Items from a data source

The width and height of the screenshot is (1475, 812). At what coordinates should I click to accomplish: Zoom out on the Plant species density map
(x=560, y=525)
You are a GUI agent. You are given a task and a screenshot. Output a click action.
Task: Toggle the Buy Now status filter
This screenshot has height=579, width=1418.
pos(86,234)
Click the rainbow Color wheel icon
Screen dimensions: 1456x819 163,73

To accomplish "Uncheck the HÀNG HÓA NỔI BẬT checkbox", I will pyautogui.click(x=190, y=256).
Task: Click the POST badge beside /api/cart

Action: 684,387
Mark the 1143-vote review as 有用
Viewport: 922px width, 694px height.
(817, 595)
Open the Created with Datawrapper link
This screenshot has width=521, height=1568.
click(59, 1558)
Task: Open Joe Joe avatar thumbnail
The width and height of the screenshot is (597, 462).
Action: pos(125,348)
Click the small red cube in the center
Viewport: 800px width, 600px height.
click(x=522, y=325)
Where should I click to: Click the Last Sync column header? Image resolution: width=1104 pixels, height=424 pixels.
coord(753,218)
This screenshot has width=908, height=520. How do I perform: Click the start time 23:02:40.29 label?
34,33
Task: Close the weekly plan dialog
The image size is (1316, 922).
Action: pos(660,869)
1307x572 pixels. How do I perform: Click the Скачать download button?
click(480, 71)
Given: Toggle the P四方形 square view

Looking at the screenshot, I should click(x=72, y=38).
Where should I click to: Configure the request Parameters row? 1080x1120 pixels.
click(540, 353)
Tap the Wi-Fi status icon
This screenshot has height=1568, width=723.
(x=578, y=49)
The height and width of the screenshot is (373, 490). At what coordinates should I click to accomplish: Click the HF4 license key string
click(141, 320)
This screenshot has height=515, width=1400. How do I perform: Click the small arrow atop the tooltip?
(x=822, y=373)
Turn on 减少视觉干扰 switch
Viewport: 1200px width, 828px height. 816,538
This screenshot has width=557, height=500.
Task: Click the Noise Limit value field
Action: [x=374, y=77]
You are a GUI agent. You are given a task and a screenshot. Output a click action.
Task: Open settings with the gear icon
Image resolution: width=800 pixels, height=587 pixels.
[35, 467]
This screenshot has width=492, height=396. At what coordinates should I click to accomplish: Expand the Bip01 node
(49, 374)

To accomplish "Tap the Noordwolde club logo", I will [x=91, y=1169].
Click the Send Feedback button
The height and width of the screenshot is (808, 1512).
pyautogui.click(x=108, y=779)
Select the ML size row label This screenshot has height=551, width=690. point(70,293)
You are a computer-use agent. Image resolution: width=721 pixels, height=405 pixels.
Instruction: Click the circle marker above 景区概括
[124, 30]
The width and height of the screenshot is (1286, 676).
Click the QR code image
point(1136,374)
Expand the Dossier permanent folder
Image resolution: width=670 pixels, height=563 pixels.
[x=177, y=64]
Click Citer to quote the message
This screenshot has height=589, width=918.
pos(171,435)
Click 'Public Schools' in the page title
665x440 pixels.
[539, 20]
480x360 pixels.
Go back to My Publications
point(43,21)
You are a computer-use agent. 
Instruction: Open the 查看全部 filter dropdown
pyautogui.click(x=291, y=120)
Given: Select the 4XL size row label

What the task requires:
Copy out, from the data above, every line holding the word "with".

Output for this exercise:
Open the Created with Datawrapper link
Task: Open settings with the gear icon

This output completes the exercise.